Extracted records:
***

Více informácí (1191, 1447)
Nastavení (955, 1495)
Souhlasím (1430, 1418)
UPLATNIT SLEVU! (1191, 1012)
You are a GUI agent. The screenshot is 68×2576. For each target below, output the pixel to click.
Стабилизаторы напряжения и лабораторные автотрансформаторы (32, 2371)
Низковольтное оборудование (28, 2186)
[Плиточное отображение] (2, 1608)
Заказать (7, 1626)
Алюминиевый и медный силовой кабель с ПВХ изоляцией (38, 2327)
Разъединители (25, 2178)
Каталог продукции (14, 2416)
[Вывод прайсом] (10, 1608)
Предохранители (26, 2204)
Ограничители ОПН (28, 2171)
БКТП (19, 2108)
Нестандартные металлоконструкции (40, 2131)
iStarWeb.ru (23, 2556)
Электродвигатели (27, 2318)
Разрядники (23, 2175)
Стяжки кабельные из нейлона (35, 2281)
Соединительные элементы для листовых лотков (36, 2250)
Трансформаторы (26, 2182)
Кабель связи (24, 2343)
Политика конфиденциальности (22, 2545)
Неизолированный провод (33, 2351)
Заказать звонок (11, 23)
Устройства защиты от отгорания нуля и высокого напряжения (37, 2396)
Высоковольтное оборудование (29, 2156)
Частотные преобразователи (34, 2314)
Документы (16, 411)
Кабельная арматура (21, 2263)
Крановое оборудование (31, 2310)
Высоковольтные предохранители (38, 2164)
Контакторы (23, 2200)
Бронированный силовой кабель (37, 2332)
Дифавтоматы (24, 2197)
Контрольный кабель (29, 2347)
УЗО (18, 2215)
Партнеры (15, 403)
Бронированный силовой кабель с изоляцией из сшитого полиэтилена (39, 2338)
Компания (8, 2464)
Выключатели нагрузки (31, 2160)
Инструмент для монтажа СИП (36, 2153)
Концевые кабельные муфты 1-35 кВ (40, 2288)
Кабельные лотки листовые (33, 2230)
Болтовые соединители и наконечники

***

__DESCRIPTION OF THE TASK__
Reproduce exactly the section above that begins at the line containing "iStarWeb.ru (23, 2556)" and ends at the line containing "Бронированный силовой кабель (37, 2332)", leaving out all other lines.

__WRITTEN RESPONSE__
iStarWeb.ru (23, 2556)
Электродвигатели (27, 2318)
Разрядники (23, 2175)
Стяжки кабельные из нейлона (35, 2281)
Соединительные элементы для листовых лотков (36, 2250)
Трансформаторы (26, 2182)
Кабель связи (24, 2343)
Политика конфиденциальности (22, 2545)
Неизолированный провод (33, 2351)
Заказать звонок (11, 23)
Устройства защиты от отгорания нуля и высокого напряжения (37, 2396)
Высоковольтное оборудование (29, 2156)
Частотные преобразователи (34, 2314)
Документы (16, 411)
Кабельная арматура (21, 2263)
Крановое оборудование (31, 2310)
Высоковольтные предохранители (38, 2164)
Контакторы (23, 2200)
Бронированный силовой кабель (37, 2332)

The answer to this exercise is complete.